Miss Yasmine Gomaa1, Professor Meg Morris2
1Faculty of Physical therapy, Cairo University, , Egypt, 2Healthscope, Melbourne, Australia
Aim: To conduct a systematic review and critical appraisal of the dementia literature to understand the extent to which music facilitates movement in people with dementia.
Method: systematic review of the studies involved the use of music cued exercises aiming to improve motor and non-motor signs of dementia was conducted. The search was performed using MEDLINE, CINAHL, EMBASE, PSYCHINFO, PUBMED, SCOPUS and WEB OF SCIENCE. Two groups of keywords were searched: the first group included Alzheimer OR dementia, and the second pertaining to music and exercises.

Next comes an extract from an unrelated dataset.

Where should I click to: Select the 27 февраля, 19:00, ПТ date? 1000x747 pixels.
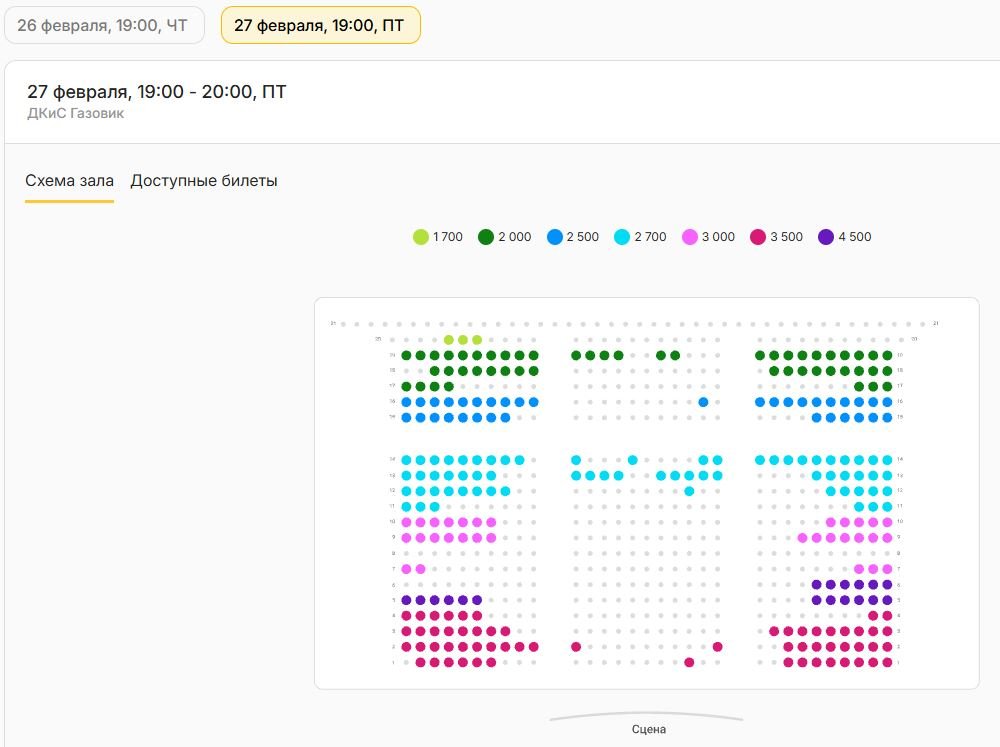(x=320, y=25)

Results: As preliminary findings, the initial search yielded 1800 citations. Applying inclusion/exclusion criteria to the title and abstract of each citation resulted in retaining of 19 papers which were limited to 12 papers after full text assessment for eligibility and to be included in the review, six of which were RCTs. Preliminary results suggested that rhythmical music can enhance motor performance in people with early dementia.
Significance of the findings to allied health: Based on the preliminary findings, evidence was built regarding the effectiveness of using music coupled with exercise in enhancing not only physical abilities of the people with dementia, but also psychological and other non-motor signs of the disease. The body of knowledge obtained from this review will provide guidance to patients, caregivers and specialists in the decision-making process.